Congressional and industry observers also highlighted the fiscal implications: analyses from the Joint Committee on Taxation and other budget offices projected a notable deficit impact under the tipping-deduction framework, signaling trade-offs lawmakers would weigh during final negotiations. The regulatory path, in other words, would be as important as the rhetoric that sparked the debate in the first place.
Industry Trends and Related Cases
Beyond federal action, tipping conversations have seeped into local policy debates. Major U.S. cities have experimented with tipped-wage adjustments, with Chicago moving toward eliminating the subminimum wage in its wage landscape. Trade groups and legal observers track how such changes interact with labor law, payroll reporting, and restaurant staffing. In the broader economy, the Yale Budget Lab and other think tanks have estimated the scope of tipped occupations and the potential distribution of benefits under a tipping-deduction regime.
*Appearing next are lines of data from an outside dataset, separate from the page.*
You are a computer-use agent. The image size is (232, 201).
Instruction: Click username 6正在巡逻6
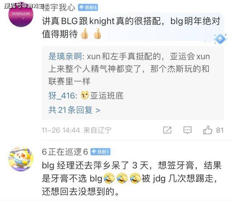[65, 152]

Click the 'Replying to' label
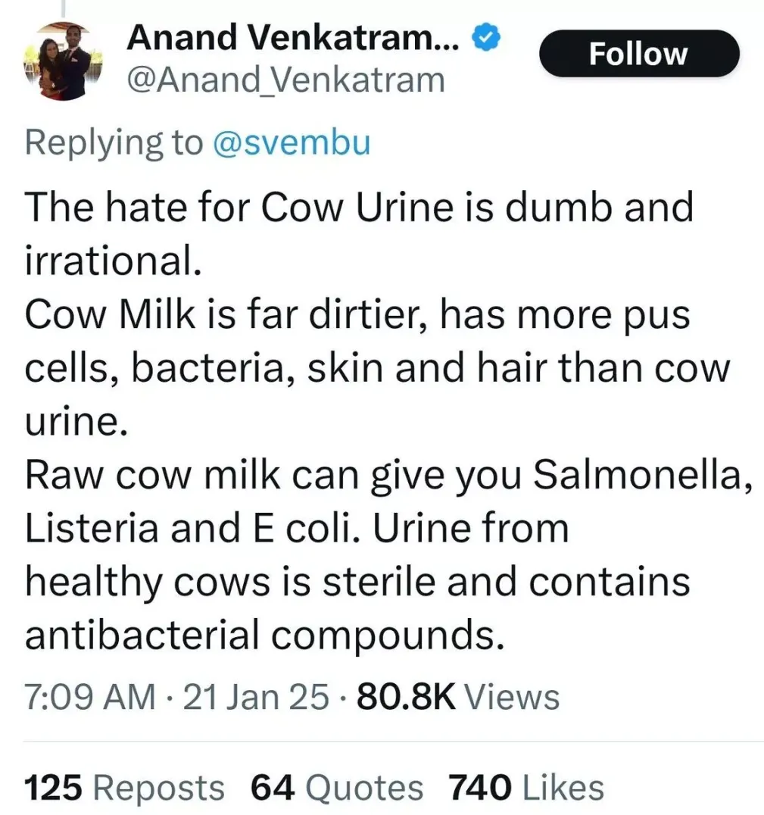[x=114, y=142]
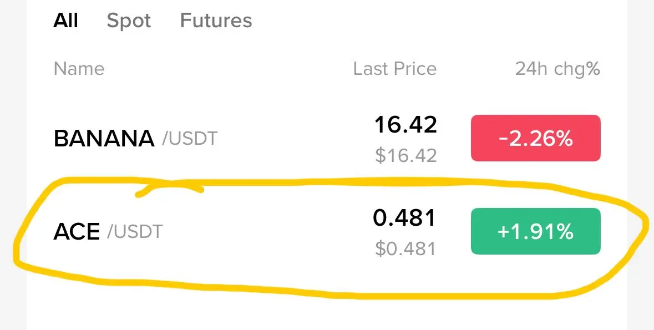Sort by Last Price column

coord(394,69)
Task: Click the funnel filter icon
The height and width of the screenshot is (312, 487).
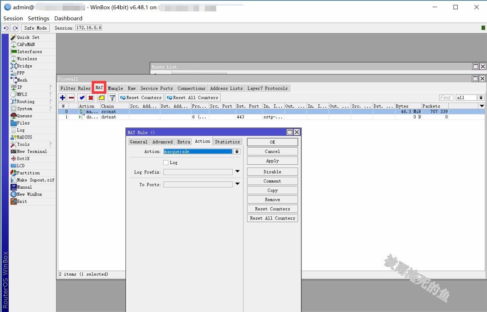Action: click(112, 98)
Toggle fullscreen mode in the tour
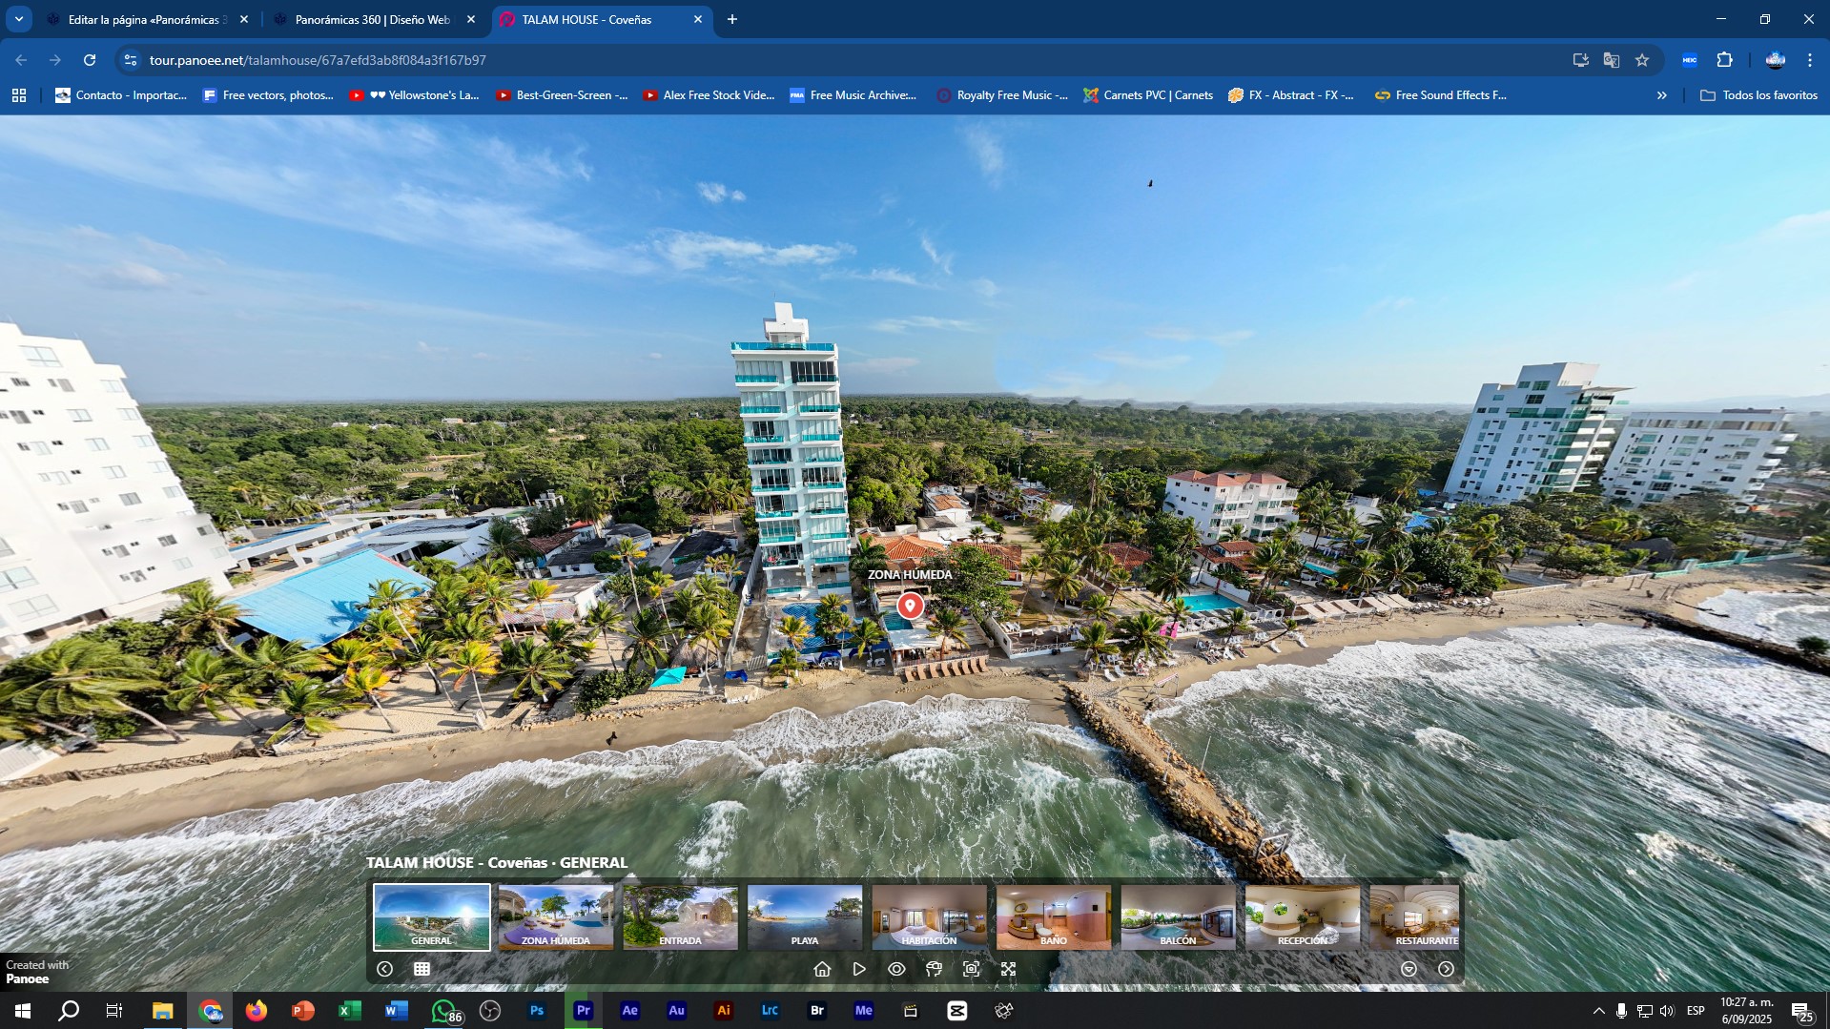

Analyses consistently stress that tipping revenue forms a substantial portion of workers’ earnings, and any tax-policy change could shift recruitment, retention, and overall take-home pay. The Yale Budget Lab and similar research underscore who would gain and who might see limited impact, shaping arguments about policy design and political viability.
Uncertainties, Gaps, and the Road Ahead
Despite momentum, several uncertainties remain. The IRS has issued proposed regulations to define qualified tips and to publish the occupations list, but final rulemaking could evolve as comments come in and policymakers weigh revenue and equity considerations. Analysts warn that the policy’s ultimate effects depend on implementation details—how many workers would access the deduction, how it interacts with state wage laws and local tip-credit statutes, and whether tipping behavior shifts as a result.
The road ahead blends fiscal policy with everyday restaurant life. Final decisions will hinge on how the rulemaking tackles complexity, equity, and the practical realities of tipping culture in restaurants and beyond.